Vasseur, meanwhile, asserted that COVID can’t be used as a reason for an exemption for Herta because he continued racing in IndyCar.

“From my point of view, it has nothing to do with force majeure, because you have championships everywhere in the world that you were able to score points,” Vasseur said. “If the FIA want to stop the process of the points, and the Super License it’s another story. But they can do it and it’s up to them to decide if they want to stop the system and we can survive without the system, but nothing to do for me with force majeure.”

Steiner sympathized with Vasseur’s position, saying he doesn’t see how the COVID pandemic had an impact on Herta’s ability to score Super License points.

“I will speak more in general,” Steiner said. “I think we have got rules and regulations which we need to respect. If we don’t respect our own rules and try to find ways around (them), I don’t think that’s correct. I mean, we could then apply that to other things as well and I’m not speaking in general about rules.

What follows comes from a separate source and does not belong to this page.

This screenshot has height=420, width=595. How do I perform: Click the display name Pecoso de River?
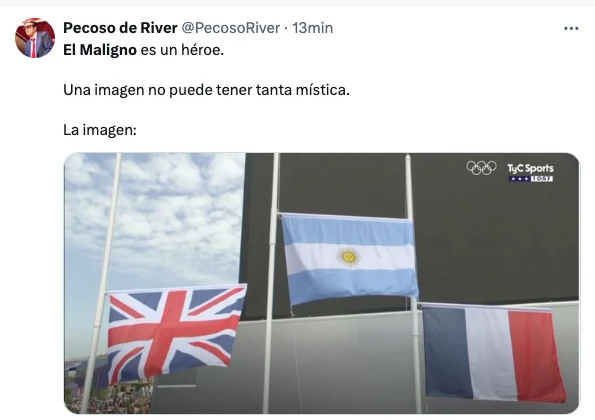click(x=120, y=28)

“It’s like, we made them ourselves — if we signed on to them, there is a governance and we need to respect it. Force majeure, coming in or not, it’s a discussion point but as Fred said, I think COVID was everywhere. it didn’t stop any series to race. I’m one of those who says if you’ve got rules, if we don’t respect them and just try to find ways around that, why do we have rules? Then we need to change the rules and that is a different discussion.

“If you want to change the rule, let’s speak about it but, again, there’s a governance in place. You cannot change rules for tomorrow. It takes some time. So if we think it’s wrong… I mean, we had a very similar problem a few years ago, and we didn’t find rules around it, we just worked with that and we got the points, so that is I think what we have to do in cases like this.”

It was McLaren’s Andreas Seidl who supported an exemption based on what he’d seen from Herta in a McLaren test earlier this year. While they oppose that, both Steiner and Vasseur accepted the number of Super License points IndyCar is awarded could be reviewed.

“In terms of Super License, I think in general we believe in the system,” Seidl said. “We think it’s a good system in place but at the same time, we are absolutely up for some flexibility as well — also taking into account the situation in the last two years with COVID and everything, it had an impact as well on results drivers could score.

“Absolutely open for some flexibility there and handing a guy like Colton the Super License, because in the end, with what he has shown so far in his racing career, I have no doubt that he is absolutely able to compete in Formula 1.”